─── Source ───
Thereafter, [Defendant] filed a [PCRA petition] on September 13th, 2021. Argument was held on December 23rd, 2021, and [the PCRA court] denied [Defendant’s petition] by Opinion and Order dated January 12th, 2022. [Defendant] did not file [an] appeal. [Defendant filed a second PCRA petition] on March 22nd, 2022. After the filing of her petition[,] Donald Martino, Esquire[ (PCRA counsel]), was appointed as counsel. In this [second PCRA] petition[,] Defendant was seeking relief by way of her [direct] appeal rights being reinstated[,] and [requested] that her sentence be amended by order finding that she [was eligible for the Recidivism Risk Reduction Incentive (RRRI)2 program]. Upon no objection by the Commonwealth[,] Defendant’s petition was granted[,] her sentence was amended and her direct appeal rights were reinstated.
─── Information provided ───
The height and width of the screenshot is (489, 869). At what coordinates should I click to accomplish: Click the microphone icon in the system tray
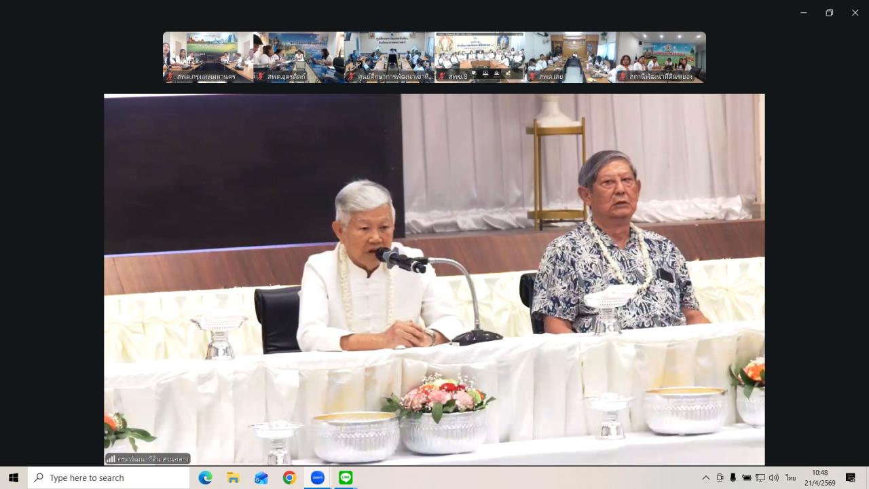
───
─── Information provided ───
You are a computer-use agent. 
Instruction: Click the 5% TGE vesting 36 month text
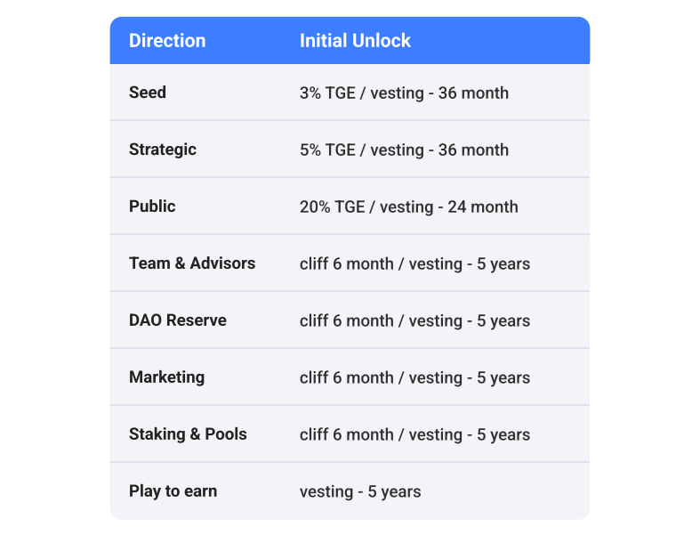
───
» Given request: Write the next part of the court passage about Defendant's PCRA petitions, starting right after its last sentence.

» Response to the task:
[Defendant] filed a timely appeal alleging that the trial [c]ourt abused its discretion when imposing her sentence. The Superior Court of Pennsylvania affirmed th[e trial c]ourt’s sentence on March 3rd, 2023. Defendant’s sentence then became final on or about April 3rd, 2023. On May 22nd, 2023[, Appellant filed] the present[,] timely[, PCRA petition, pro se].
____________________________________________
1 Pertinently, Appellant entered nolo contendere pleas to two counts of theft
by deception, 18 Pa.C.S.A. § 3922(a)(1), which, under the circumstances of the instant case, carried mandatory terms of imprisonment. See 42 Pa.C.S.A. § 9717(a) (where, as here, the victim of theft by deception is over 60 years of age, and the perpetrator of the crime is under 60 years of age, the trial court shall sentence the defendant to a period of incarceration “not less than 12 months, but the imposition of the minimum sentence shall be discretionary with the court where the court finds justifiable cause and that finding is written in the opinion.”).
2 Under the RRRI Act, 61 Pa.C.S.A. §§ 4501-4512, eligible offenders may qualify for lower minimum sentences through their “participation in evidence- based programs that reduce the risks of future crime….” 61 Pa.C.S.A. § 4502.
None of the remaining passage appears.